A pneumatic bra was built to create the effect where Meryl Streep's breasts become higher and firmer after drinking the potion, but the effect didn't look realistic enough. In order to get the shot, Streep's dresser stood behind her, out of sight of the camera, and pushed her breasts into position.
At one point, Lisle asks Madeline how old she thinks she is. Madeline answers 38, and Lisle gives her a dirty look. Isabella Rossellini was 39 years old at the time of filming.

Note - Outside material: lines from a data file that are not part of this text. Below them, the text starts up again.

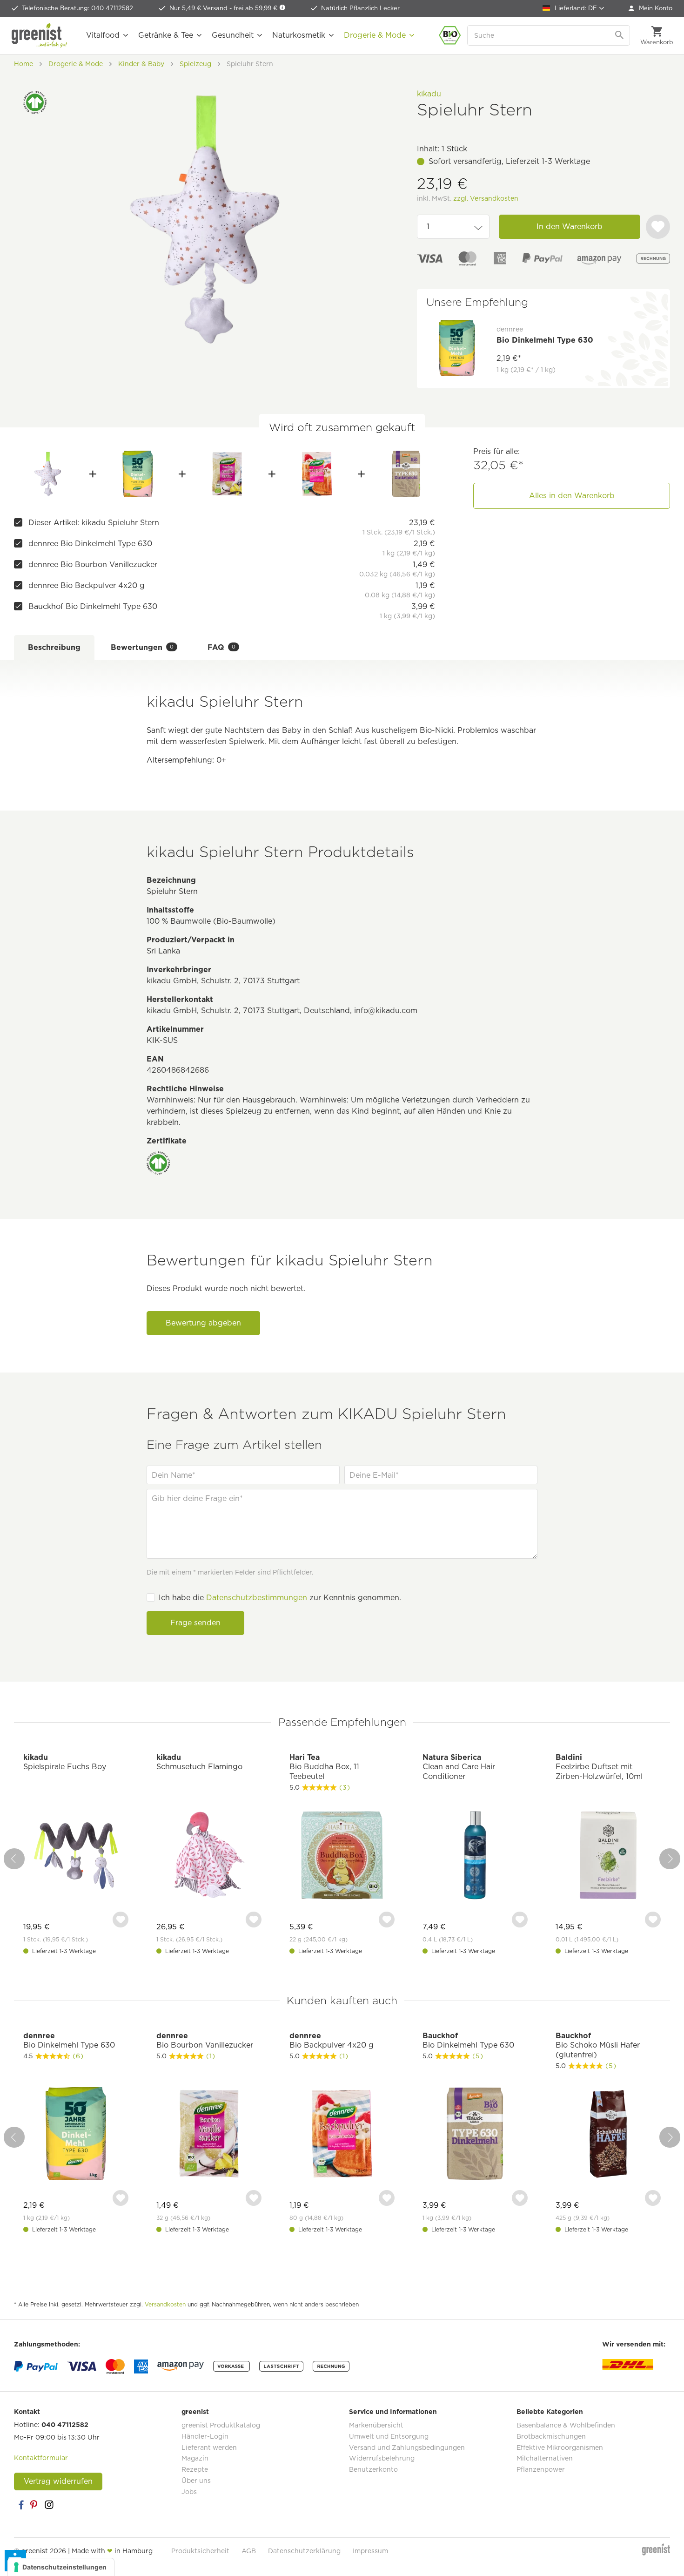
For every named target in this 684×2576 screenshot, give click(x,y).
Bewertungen (142, 647)
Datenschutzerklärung (304, 2551)
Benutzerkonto (373, 2469)
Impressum (370, 2551)
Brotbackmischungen (551, 2436)
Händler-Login (204, 2436)
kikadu (429, 93)
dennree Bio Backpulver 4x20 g (86, 585)
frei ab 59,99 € (256, 8)
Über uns (196, 2480)
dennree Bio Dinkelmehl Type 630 (90, 543)
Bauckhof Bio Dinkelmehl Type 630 (92, 606)
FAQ (221, 647)
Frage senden (195, 1622)
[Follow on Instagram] (49, 2505)
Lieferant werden (209, 2447)
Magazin (194, 2458)
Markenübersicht (376, 2425)
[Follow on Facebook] (21, 2505)
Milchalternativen (544, 2458)
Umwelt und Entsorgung (389, 2436)
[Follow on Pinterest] (35, 2505)
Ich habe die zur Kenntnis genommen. (280, 1597)
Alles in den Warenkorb (572, 495)
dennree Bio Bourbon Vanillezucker (92, 564)
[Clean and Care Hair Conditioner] (475, 1856)
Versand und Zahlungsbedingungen (407, 2447)
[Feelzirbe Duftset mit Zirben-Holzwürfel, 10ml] (608, 1856)
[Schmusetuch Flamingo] (209, 1856)
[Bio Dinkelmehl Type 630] (137, 474)
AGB (248, 2551)
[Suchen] (620, 35)
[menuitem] (650, 8)
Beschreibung (54, 647)
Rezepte (194, 2469)
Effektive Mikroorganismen (559, 2447)
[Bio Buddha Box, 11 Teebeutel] (342, 1856)
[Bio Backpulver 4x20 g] (316, 474)
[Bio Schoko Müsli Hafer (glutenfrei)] (608, 2135)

In the scene where the "resurrected" Madeline confronts Ernest, Meryl Streep had to wear a blue screen hood over her head while walking backward. Her neck was covered with prosthetics to give the illusion of a severely broken and twisted neck. On a separate day, Streep, while wearing a long-sleeved blue screen shirt and sitting in a spin chair in front of a blue screen, was filmed from the waist up as she did Madeline's lines and facial expressions. Then, in post-production, the two shots were digitally composited together.
This is the first film that used photo-realistic human skin software.
Robert Zemeckis: [revolutionizing visual effects no matter the film genre] The film and other Zemeckis films that have revolutionized visual effects are Back to the Future (1985), Who Framed Roger Rabbit (1988), Back to the Future Part II (1989), Back to the Future Part III (1990), Forrest Gump (1994), Contact (1997), What Lies Beneath (2000), Flight (2012), and The Walk (2015).
Robert Zemeckis: [a sexy redheaded woman in a red dress] In the film, after years of being mousy and frumpy, Helen Sharp transforms herself into a sexy redhead and wears a red dress at her book signing party. In one of Zemeckis' previous films, Who Framed Roger Rabbit (1988), Jessica Rabbit is a sexy redhead who famously wears a red dress.